On Oct 2, 2019, at 11:43 PM, Song Liu songliubraving@fb.com wrote:
This is a rare corner case, but it does happen:
In perf_rotate_context(), when the first cpu flexible event fail to schedule, cpu_rotate is 1, while cpu_event is NULL. Since cpu_event is NULL, perf_rotate_context will _NOT_ call cpu_ctx_sched_out(), thus cpuctx->ctx.is_active will have EVENT_FLEXIBLE set. Then, the next perf_event_sched_in() will skip all cpu flexible events because of the EVENT_FLEXIBLE bit.
In the next call of perf_rotate_context(), cpu_rotate stays 1, and cpu_event stays NULL, so this process repeats. The end result is, flexible events on this cpu will not be scheduled (until another event being added to the cpuctx).
Similar issue may happen with the task_ctx. But it is usually not a problem because the task_ctx moves around different CPU.
Fix this corner case by using cpu_rotate and task_rotate to gate calls for (cpu_)ctx_sched_out and rotate_ctx. Also enable rotate_ctx() to handle event == NULL case.
Here is an easy repro of this issue. On Intel CPUs, where ref-cycles could only use one counter, run one pinned event for ref-cycles, one flexible event for ref-cycles, and one flexible event for cycles. The flexible ref-cycles is never scheduled, which is expected. However, because of this issue, the cycle event is never scheduled either.

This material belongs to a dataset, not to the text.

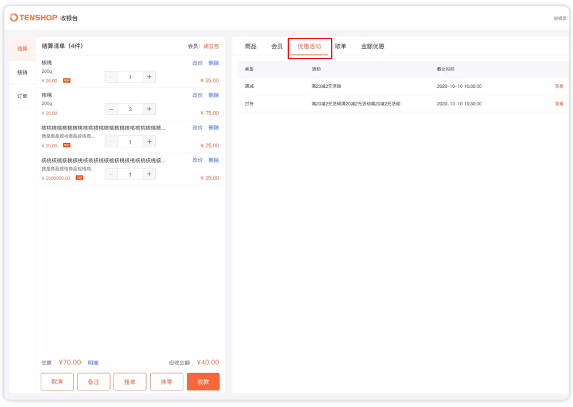Screen dimensions: 573x407
Task: Switch to the 核销 sidebar tab
Action: coord(22,72)
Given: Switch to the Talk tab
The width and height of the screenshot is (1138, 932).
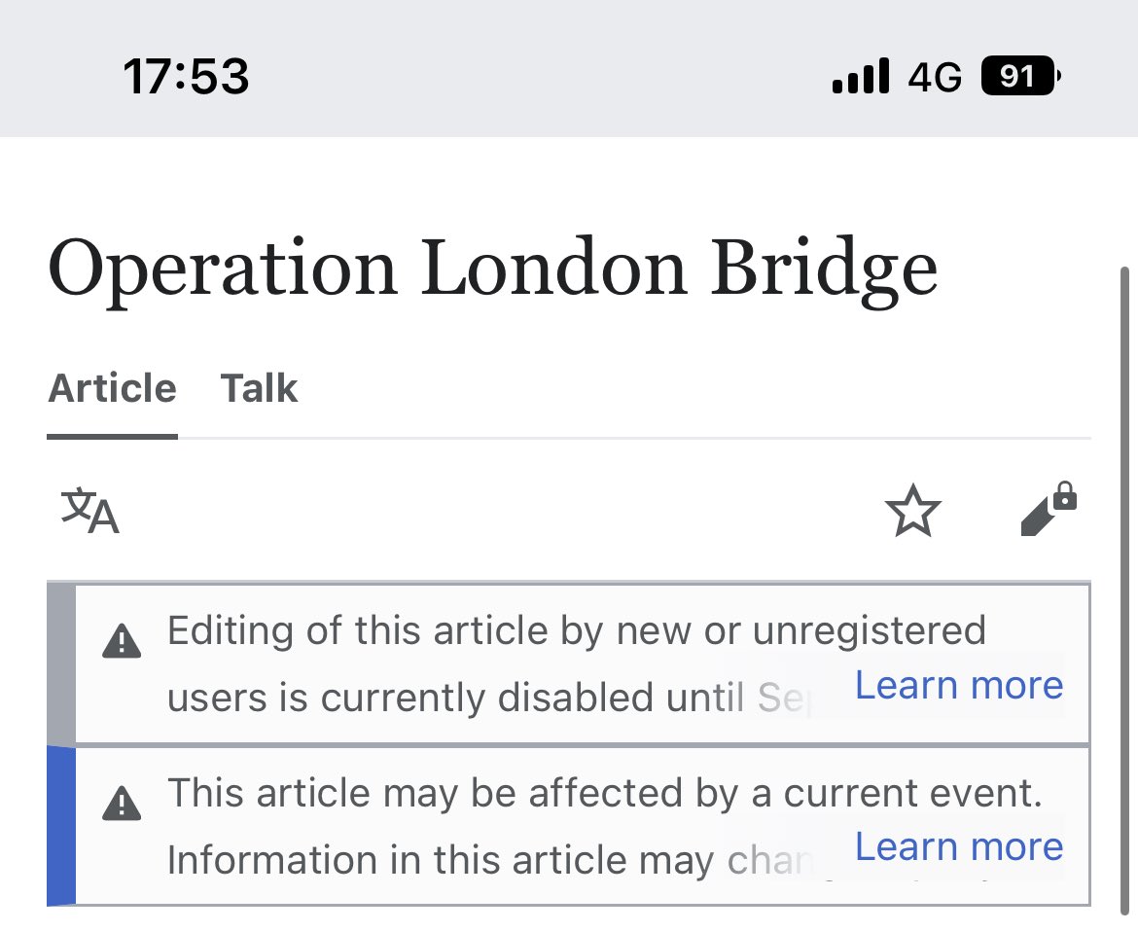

perf stat -e ref-cycles:D,ref-cycles,cycles -C 5 -I 1000 # time counts unit events 1.000152973 15,412,480 ref-cycles:D 1.000152973 <not counted> ref-cycles (0.00%) 1.000152973 <not counted> cycles (0.00%) 2.000486957 18,263,120 ref-cycles:D 2.000486957 <not counted> ref-cycles (0.00%) 2.000486957 <not counted> cycles (0.00%)
Thanks, Song